**Exercise:** Every single entry below should be reproduced verbatim.

[Stored records]

☆ ☆ ☆ ☆

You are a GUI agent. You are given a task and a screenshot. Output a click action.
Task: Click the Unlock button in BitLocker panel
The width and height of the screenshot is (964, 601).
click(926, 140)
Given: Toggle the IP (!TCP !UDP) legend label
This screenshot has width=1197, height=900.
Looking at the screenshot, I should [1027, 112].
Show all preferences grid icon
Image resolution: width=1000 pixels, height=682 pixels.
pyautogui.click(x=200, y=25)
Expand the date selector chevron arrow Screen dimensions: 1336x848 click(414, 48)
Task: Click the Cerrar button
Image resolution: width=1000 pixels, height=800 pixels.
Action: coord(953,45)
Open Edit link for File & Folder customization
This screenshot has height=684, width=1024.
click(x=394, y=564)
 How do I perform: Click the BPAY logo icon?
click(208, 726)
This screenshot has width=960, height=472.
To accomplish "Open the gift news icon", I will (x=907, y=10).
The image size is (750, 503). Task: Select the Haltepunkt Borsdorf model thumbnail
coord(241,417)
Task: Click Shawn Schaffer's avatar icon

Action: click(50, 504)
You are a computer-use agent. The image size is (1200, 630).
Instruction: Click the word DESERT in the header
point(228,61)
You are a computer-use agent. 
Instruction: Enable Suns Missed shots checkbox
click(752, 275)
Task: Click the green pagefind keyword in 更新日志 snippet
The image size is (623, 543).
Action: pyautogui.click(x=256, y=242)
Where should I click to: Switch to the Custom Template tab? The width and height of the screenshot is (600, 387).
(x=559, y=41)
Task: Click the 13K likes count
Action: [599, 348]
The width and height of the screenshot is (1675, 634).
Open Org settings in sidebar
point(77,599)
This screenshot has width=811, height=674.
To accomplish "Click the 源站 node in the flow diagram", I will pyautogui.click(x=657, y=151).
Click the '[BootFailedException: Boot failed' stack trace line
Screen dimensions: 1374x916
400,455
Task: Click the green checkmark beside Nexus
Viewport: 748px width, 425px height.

☆ ☆ ☆ ☆

**Response:**
You are a GUI agent. You are given a task and a screenshot. Output a click action.
Task: Click the Unlock button in BitLocker panel
The width and height of the screenshot is (964, 601).
click(926, 140)
Given: Toggle the IP (!TCP !UDP) legend label
This screenshot has width=1197, height=900.
Looking at the screenshot, I should [1027, 112].
Show all preferences grid icon
Image resolution: width=1000 pixels, height=682 pixels.
pyautogui.click(x=200, y=25)
Expand the date selector chevron arrow Screen dimensions: 1336x848 click(414, 48)
Task: Click the Cerrar button
Image resolution: width=1000 pixels, height=800 pixels.
Action: coord(953,45)
Open Edit link for File & Folder customization
This screenshot has height=684, width=1024.
click(x=394, y=564)
 How do I perform: Click the BPAY logo icon?
click(208, 726)
This screenshot has width=960, height=472.
To accomplish "Open the gift news icon", I will (x=907, y=10).
The image size is (750, 503). Task: Select the Haltepunkt Borsdorf model thumbnail
coord(241,417)
Task: Click Shawn Schaffer's avatar icon

Action: click(50, 504)
You are a computer-use agent. The image size is (1200, 630).
Instruction: Click the word DESERT in the header
point(228,61)
You are a computer-use agent. 
Instruction: Enable Suns Missed shots checkbox
click(752, 275)
Task: Click the green pagefind keyword in 更新日志 snippet
The image size is (623, 543).
Action: pyautogui.click(x=256, y=242)
Where should I click to: Switch to the Custom Template tab? The width and height of the screenshot is (600, 387).
(x=559, y=41)
Task: Click the 13K likes count
Action: [599, 348]
The width and height of the screenshot is (1675, 634).
Open Org settings in sidebar
point(77,599)
This screenshot has width=811, height=674.
To accomplish "Click the 源站 node in the flow diagram", I will pyautogui.click(x=657, y=151).
Click the '[BootFailedException: Boot failed' stack trace line
Screen dimensions: 1374x916
400,455
Task: Click the green checkmark beside Nexus
Viewport: 748px width, 425px height.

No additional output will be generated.